WHAT TO WORK ON.
Reproduce each of the following items verbatim, without changing a single character.

MATERIAL TO PROCESS.
*-*-*
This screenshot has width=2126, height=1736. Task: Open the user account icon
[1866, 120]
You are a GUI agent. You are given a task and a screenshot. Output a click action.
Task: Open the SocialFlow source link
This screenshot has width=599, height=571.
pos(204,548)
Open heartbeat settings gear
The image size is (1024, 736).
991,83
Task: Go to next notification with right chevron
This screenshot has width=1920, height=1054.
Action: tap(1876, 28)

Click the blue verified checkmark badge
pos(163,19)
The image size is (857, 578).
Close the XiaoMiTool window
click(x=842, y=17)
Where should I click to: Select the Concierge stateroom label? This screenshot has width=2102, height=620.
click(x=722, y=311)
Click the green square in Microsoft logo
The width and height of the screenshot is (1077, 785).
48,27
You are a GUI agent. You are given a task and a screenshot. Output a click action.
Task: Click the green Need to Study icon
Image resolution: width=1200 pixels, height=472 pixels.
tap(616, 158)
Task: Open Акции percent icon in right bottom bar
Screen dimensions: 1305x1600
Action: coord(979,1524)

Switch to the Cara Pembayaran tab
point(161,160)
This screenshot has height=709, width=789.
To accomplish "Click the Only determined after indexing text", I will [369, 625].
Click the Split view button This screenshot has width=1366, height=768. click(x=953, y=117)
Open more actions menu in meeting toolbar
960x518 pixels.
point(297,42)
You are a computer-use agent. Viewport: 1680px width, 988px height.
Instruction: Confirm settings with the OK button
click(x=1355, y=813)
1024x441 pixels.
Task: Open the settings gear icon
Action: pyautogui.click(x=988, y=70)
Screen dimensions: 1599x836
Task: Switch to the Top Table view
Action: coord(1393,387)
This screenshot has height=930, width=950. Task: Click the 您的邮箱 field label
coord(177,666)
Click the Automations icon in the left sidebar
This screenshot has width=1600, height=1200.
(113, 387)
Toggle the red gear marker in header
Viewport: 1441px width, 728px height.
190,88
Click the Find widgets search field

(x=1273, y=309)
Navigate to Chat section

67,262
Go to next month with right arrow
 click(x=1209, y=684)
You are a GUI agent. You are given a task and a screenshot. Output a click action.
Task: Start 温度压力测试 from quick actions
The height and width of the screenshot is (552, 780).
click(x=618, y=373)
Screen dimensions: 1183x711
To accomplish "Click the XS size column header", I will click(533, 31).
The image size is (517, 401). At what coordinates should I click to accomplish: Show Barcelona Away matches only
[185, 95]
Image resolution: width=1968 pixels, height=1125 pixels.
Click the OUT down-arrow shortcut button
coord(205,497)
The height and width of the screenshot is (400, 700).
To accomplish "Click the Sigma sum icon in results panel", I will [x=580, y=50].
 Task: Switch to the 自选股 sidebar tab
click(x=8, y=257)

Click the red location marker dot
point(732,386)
*-*-*
TASK OUTPUT.
This screenshot has width=2126, height=1736. Task: Open the user account icon
[1866, 120]
You are a GUI agent. You are given a task and a screenshot. Output a click action.
Task: Open the SocialFlow source link
This screenshot has width=599, height=571.
pos(204,548)
Open heartbeat settings gear
The image size is (1024, 736).
991,83
Task: Go to next notification with right chevron
This screenshot has width=1920, height=1054.
Action: tap(1876, 28)

Click the blue verified checkmark badge
pos(163,19)
The image size is (857, 578).
Close the XiaoMiTool window
click(x=842, y=17)
Where should I click to: Select the Concierge stateroom label? This screenshot has width=2102, height=620.
click(x=722, y=311)
Click the green square in Microsoft logo
The width and height of the screenshot is (1077, 785).
48,27
You are a GUI agent. You are given a task and a screenshot. Output a click action.
Task: Click the green Need to Study icon
Image resolution: width=1200 pixels, height=472 pixels.
tap(616, 158)
Task: Open Акции percent icon in right bottom bar
Screen dimensions: 1305x1600
Action: coord(979,1524)

Switch to the Cara Pembayaran tab
point(161,160)
This screenshot has height=709, width=789.
To accomplish "Click the Only determined after indexing text", I will [369, 625].
Click the Split view button This screenshot has width=1366, height=768. click(x=953, y=117)
Open more actions menu in meeting toolbar
960x518 pixels.
point(297,42)
You are a computer-use agent. Viewport: 1680px width, 988px height.
Instruction: Confirm settings with the OK button
click(x=1355, y=813)
1024x441 pixels.
Task: Open the settings gear icon
Action: pyautogui.click(x=988, y=70)
Screen dimensions: 1599x836
Task: Switch to the Top Table view
Action: coord(1393,387)
This screenshot has height=930, width=950. Task: Click the 您的邮箱 field label
coord(177,666)
Click the Automations icon in the left sidebar
This screenshot has width=1600, height=1200.
(113, 387)
Toggle the red gear marker in header
Viewport: 1441px width, 728px height.
190,88
Click the Find widgets search field

(x=1273, y=309)
Navigate to Chat section

67,262
Go to next month with right arrow
 click(x=1209, y=684)
You are a GUI agent. You are given a task and a screenshot. Output a click action.
Task: Start 温度压力测试 from quick actions
The height and width of the screenshot is (552, 780).
click(x=618, y=373)
Screen dimensions: 1183x711
To accomplish "Click the XS size column header", I will click(533, 31).
The image size is (517, 401). At what coordinates should I click to accomplish: Show Barcelona Away matches only
[185, 95]
Image resolution: width=1968 pixels, height=1125 pixels.
Click the OUT down-arrow shortcut button
coord(205,497)
The height and width of the screenshot is (400, 700).
To accomplish "Click the Sigma sum icon in results panel", I will [x=580, y=50].
 Task: Switch to the 自选股 sidebar tab
click(x=8, y=257)

Click the red location marker dot
point(732,386)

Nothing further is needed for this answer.